If you have diabetes, kidney disease, or a history of smoking, you can frame it around guidelines: “I read that the AHA recommends PAD screening for people with my risk factors. I’d like to get tested.”

Bring a list of your symptoms, even the ones you think are minor. Write down when they started, what makes them worse, and what makes them better. Cold feet at night. A toe that changed color. A wound that’s taking too long. These details matter more than you think.

The Bigger Picture: PAD Screening as Cardiovascular Prevention

Peripheral arterial disease screening isn’t just about your legs. An abnormal ABI is one of the strongest predictors of future heart attack and stroke. It’s a window into the health of your entire cardiovascular system.

A 2019 meta-analysis in the European Heart Journal — still the largest of its kind — found that an ABI below 0.9 was associated with a 2.5-fold increase in cardiovascular mortality and a 3-fold increase in all-cause mortality over a ten-year follow-up period. Those numbers held even after controlling for traditional risk factors like cholesterol, blood pressure, and smoking.

Getting a PAD screening isn’t just about finding leg blockages. It’s about understanding your vascular age. Some 55-year-olds have the arteries of a 70-year-old. Some 70-year-olds have clean vessels. The ABI tells you where you actually stand.

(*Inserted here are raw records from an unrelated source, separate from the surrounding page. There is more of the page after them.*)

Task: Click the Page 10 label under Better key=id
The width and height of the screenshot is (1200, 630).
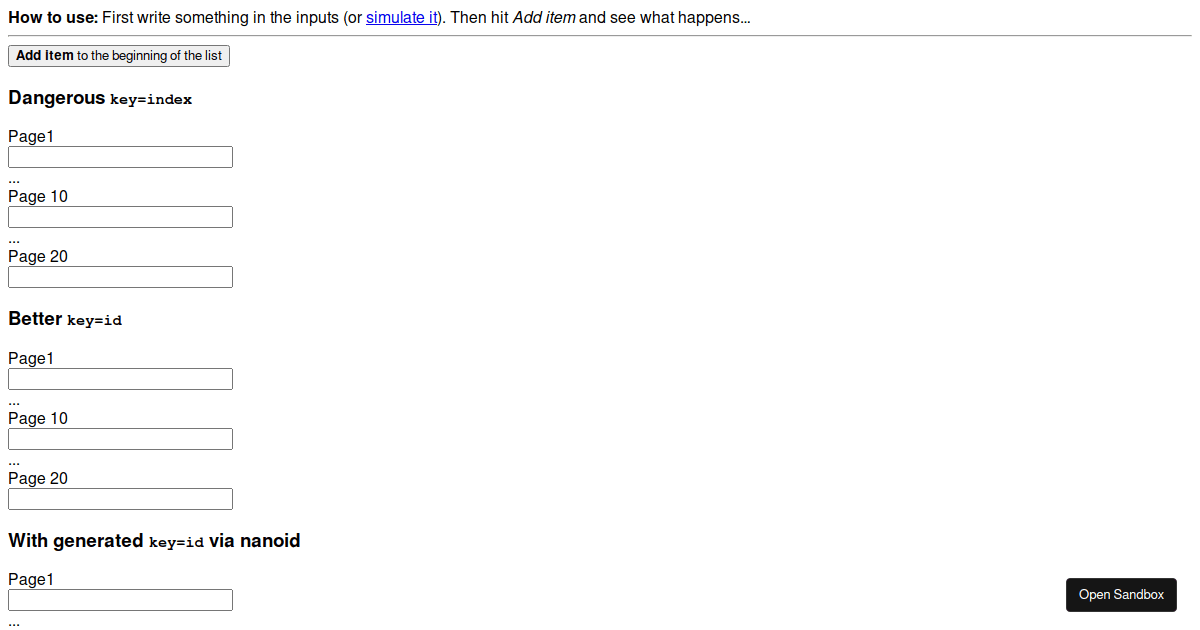Action: [x=38, y=419]

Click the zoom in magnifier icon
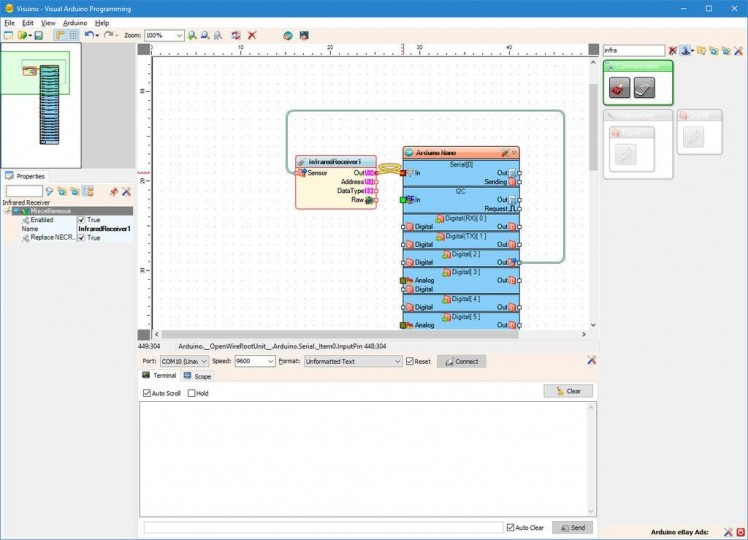[x=193, y=35]
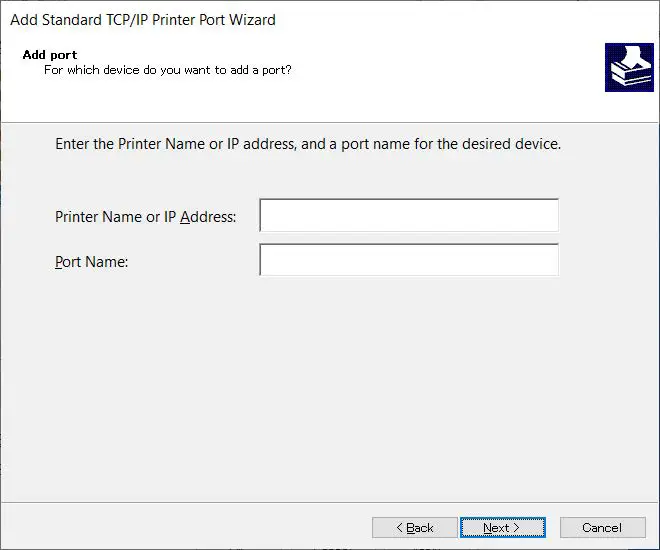Click the left arrow on Back button
The height and width of the screenshot is (550, 660).
(400, 528)
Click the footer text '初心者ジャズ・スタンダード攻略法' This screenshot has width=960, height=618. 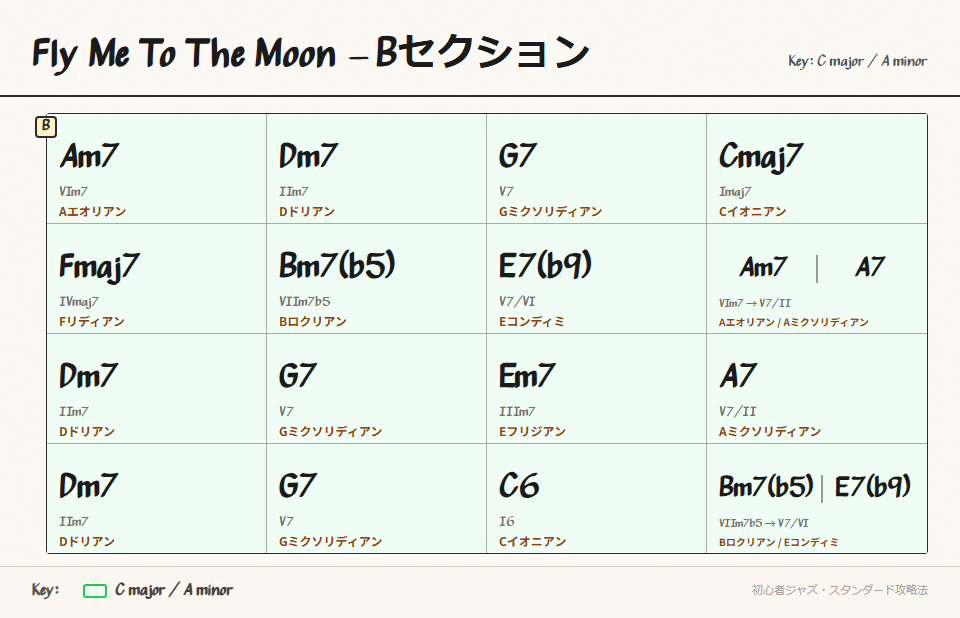coord(840,590)
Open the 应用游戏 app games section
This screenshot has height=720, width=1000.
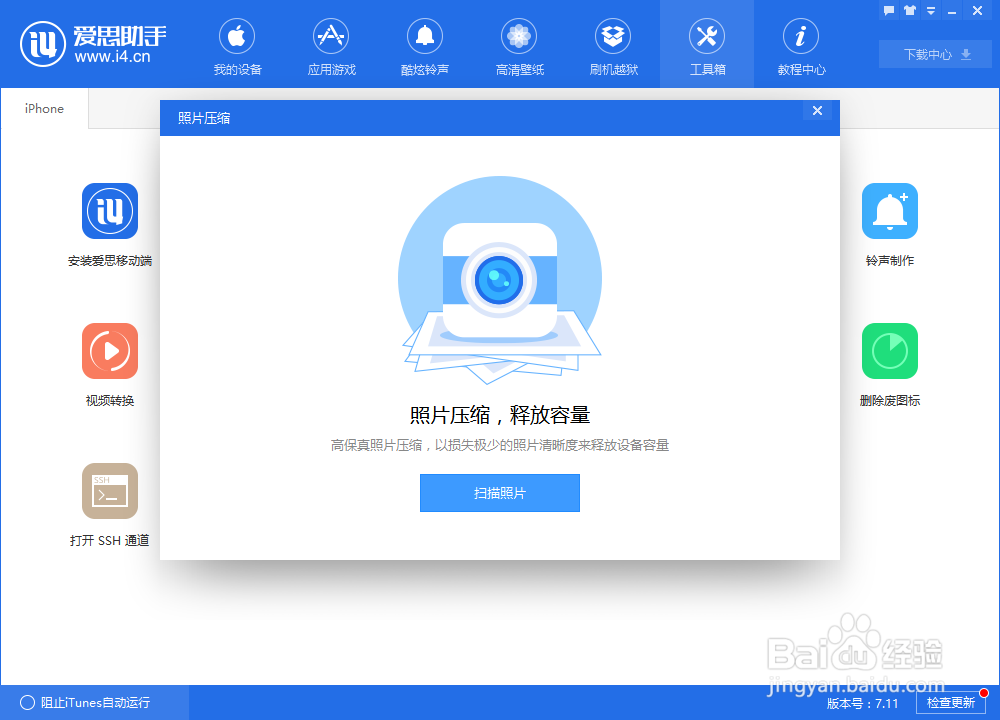click(x=331, y=45)
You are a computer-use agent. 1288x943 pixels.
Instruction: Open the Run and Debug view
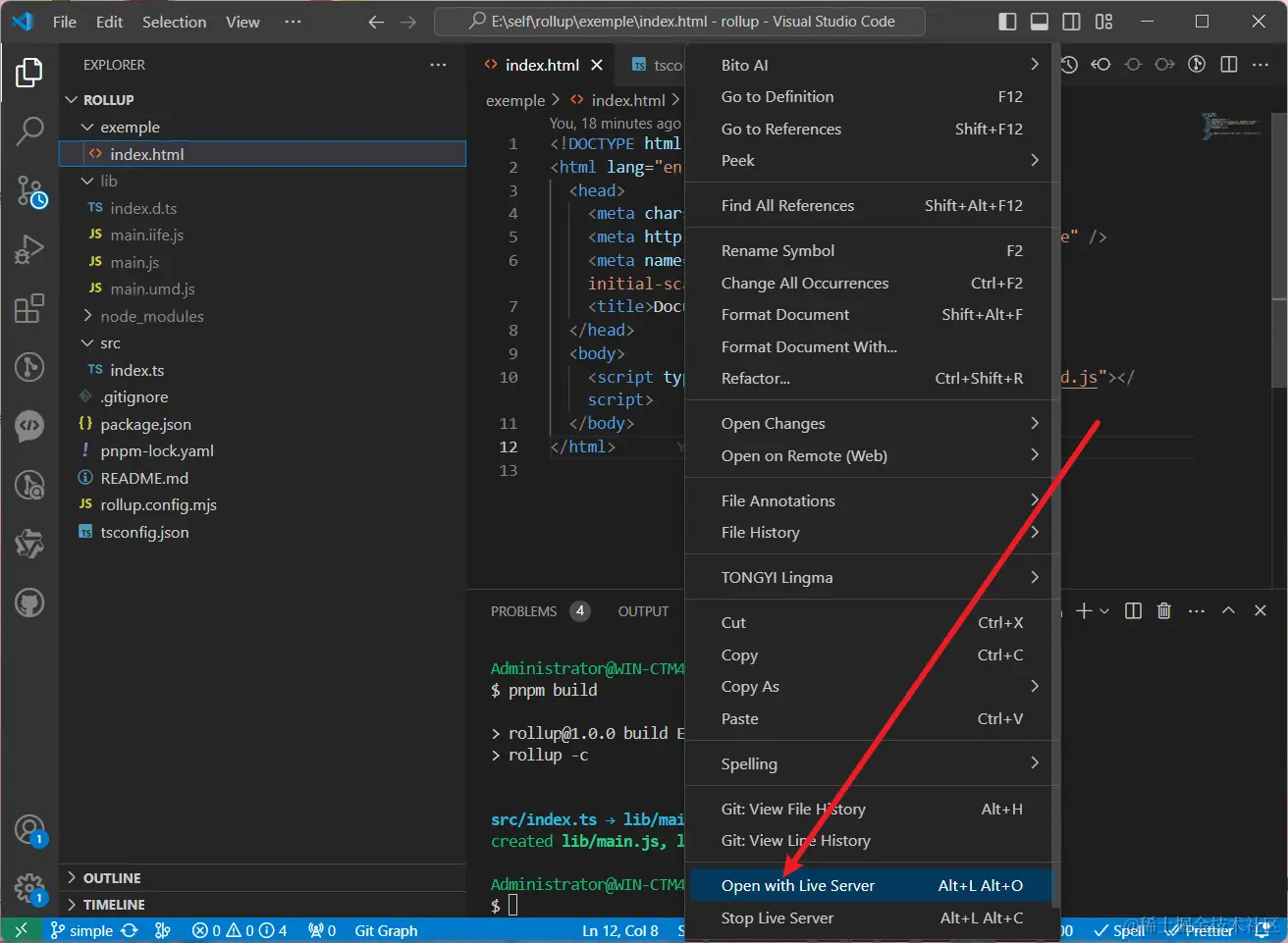[29, 249]
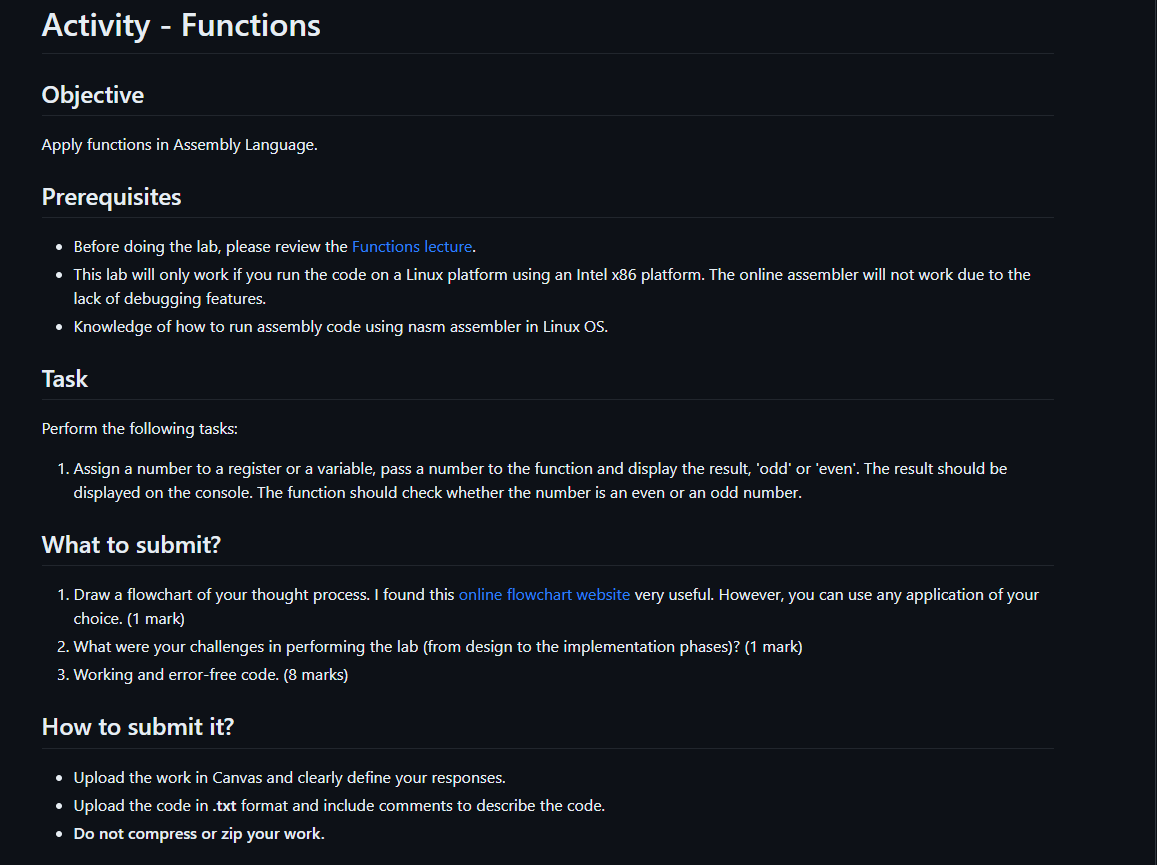Click the odd or even number task item
Viewport: 1157px width, 865px height.
click(x=540, y=480)
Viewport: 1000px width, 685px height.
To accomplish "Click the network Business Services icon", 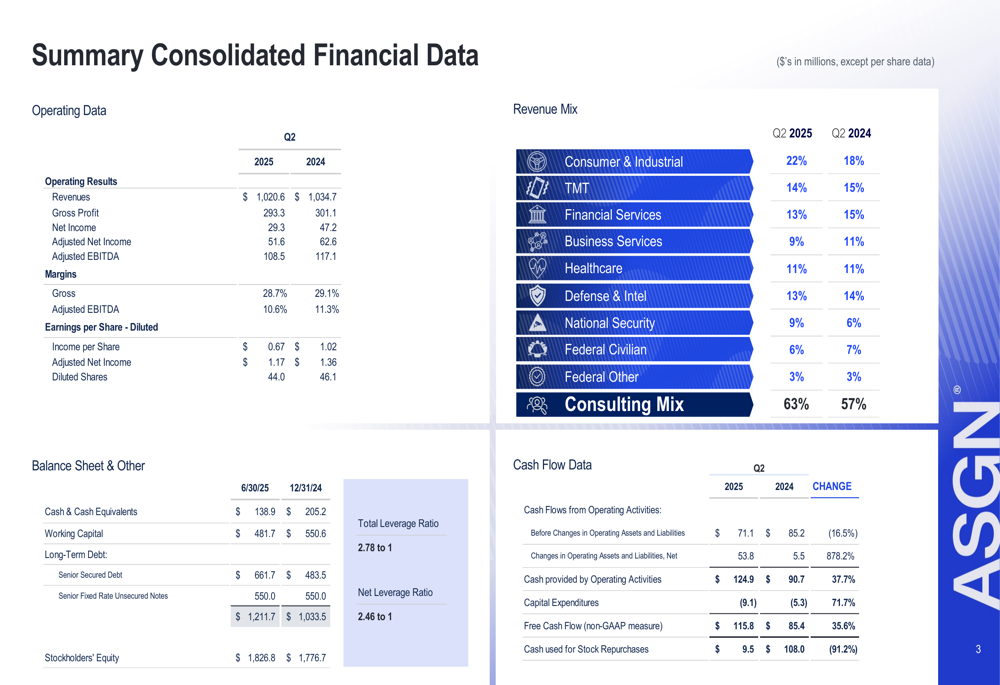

And once you know, you can act. Adjust medications. Start walking programs. Quit smoking with a real sense of urgency rather than a vague intention. PAD screening turns abstract risk into a concrete number — and concrete numbers change behavior.

Think About What You’ve Been Telling Yourself

If you’ve been chalking up leg pain to getting older, or to that old sports injury, or to standing all day at work — maybe it is those things. But maybe it isn’t. And the only way to know is a ten-minute test that doesn’t require a needle, a hospital, or even a copay in many screening programs.

Think about the symptoms you’ve already rationalized away. The calf tightness you blamed on dehydration. The cold foot you covered with an extra sock. The wound that took six weeks to heal instead of two. Consider whether you mentioned those to your doctor — and whether your doctor took them seriously.

If something felt off and you were told it was nothing, bring it up again. Ask for the ABI. Ask for the referral. The worst outcome of peripheral arterial disease screening is finding out your arteries are fine and walking out with one less thing to worry about. The best outcome is catching a disease early enough to treat it with a walking program instead of a scalpel.

Your legs have been talking to you. Write down what they’ve been saying — the cramps, the numbness, the cold, the ache — and hand that list to your doctor at your next visit.